Asked what the business community could do to help push the Build Back Better Act onto the president’s desk, Clark recalled the boost that efforts to fund child care and universal pre-K received when the U.S. Chamber of Commerce came out in support of investment in those areas. The chamber opposed the House’s final Build Back Better bill.
“Your voice in the business community couldn’t be more important over the next few weeks as we are fighting to preserve the funding that we do have coming out of the House,” Clark said.
Senate Majority Leader Chuck Schumer, of New York, has said he would like to pass the Build Back Better Act before the end of the year, and Clark said that negotiations with senators like West Virginia’s Joe Manchin and Vermont’s Bernie Sanders are ongoing.
“We are in the middle of the negotiation process but I can tell you this: We are so committed to getting this done. We know there will be changes,” Clark said.
Sanders has expressed problems with the expansion of a state and local tax deduction, and Manchin has said he has reservations over the amount of money in the bill for climate change, the paid leave program and immigration reform. Clark noted that the House had a margin of just three votes when it passed the bill, 220-213, earlier this month without Republican support.
“This is not a bill that any one of us would have written, but that’s the point of having a legislative process and it’s the commitment of the House to producing results, not just talking about what we’d like to do,” Clark said.
Asked if that meant there were no deal breakers for House Democrats that must be included in a final bill, Clark said, “Yeah, you got it.”
Clark also said she was hopeful this Congress would be able to pass the John Lewis Voting Rights Act and the “We the People” Act ahead of the midterm elections, when Republicans are growing increasingly confident they’ll be able to take back control of at least the House.
“We cannot continue to allow a rule of the Senate and the filibuster to potentially block such critical legislation,” she said.
The two bills, among other things, would potentially restore parts of the 1965 Voting Rights Act requiring federal approval of voting law changes, and increase access to voting through reforms like same-day registration.
Manchin is also at the center of those discussions, the House leader said.
With states around the country going through the redistricting process and the current balance of power only slightly in the Democrats’ favor, Clark admitted that history suggests next year’s midterms will be difficult for her party.

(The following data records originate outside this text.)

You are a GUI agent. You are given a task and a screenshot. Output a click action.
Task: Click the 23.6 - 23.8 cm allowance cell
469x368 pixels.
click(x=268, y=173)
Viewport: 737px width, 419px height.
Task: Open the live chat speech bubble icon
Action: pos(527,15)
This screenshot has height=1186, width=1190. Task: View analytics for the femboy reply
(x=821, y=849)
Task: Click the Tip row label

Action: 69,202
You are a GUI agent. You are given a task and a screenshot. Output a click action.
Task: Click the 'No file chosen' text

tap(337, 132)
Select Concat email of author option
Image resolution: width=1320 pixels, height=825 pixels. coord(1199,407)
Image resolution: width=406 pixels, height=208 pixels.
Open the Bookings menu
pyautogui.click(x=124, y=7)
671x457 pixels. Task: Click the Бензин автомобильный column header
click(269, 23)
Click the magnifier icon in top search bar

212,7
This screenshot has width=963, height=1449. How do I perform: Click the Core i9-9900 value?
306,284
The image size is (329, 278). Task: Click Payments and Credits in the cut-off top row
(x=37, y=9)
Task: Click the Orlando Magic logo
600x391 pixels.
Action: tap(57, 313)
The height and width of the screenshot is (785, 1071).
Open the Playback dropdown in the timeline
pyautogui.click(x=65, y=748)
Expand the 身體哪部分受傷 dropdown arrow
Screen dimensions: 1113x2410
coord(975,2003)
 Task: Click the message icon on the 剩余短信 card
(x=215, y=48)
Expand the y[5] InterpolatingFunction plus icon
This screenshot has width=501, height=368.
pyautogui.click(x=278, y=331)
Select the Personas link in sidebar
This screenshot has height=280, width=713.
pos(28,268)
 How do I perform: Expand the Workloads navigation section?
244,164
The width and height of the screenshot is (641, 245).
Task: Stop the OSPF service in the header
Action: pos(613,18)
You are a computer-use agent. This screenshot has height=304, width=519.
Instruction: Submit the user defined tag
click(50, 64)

Clark, however, said Democrats feel comfortable trying to sell voters on a record that includes passage of a bipartisan infrastructure bill and, hopefully, the Build Back Better Act, while Republicans debate whether to penalize members who voted for the infrastructure bill and “lead with obstruction.”
Many House Republicans said they were concerned about the impact the massive Democratic spending plans will have on inflation, as well as the priorities included in the legislation.
“Yes, that is the history that when one party has control of the House, Senate, White House they tend not to have a very good midterm, but we’re not in regular times and I think the contrast between what the Democrats are standing for and the Republicans couldn’t be clearer,” Clark said.
Clark concluded a question-and-answer period by expressing confidence that Congress would be able to avoid a government shutdown this month by funding the government and addressing the debt ceiling.
And she said she was “very excited” by the prospects for her own bills focused workplace harassment and internet safety.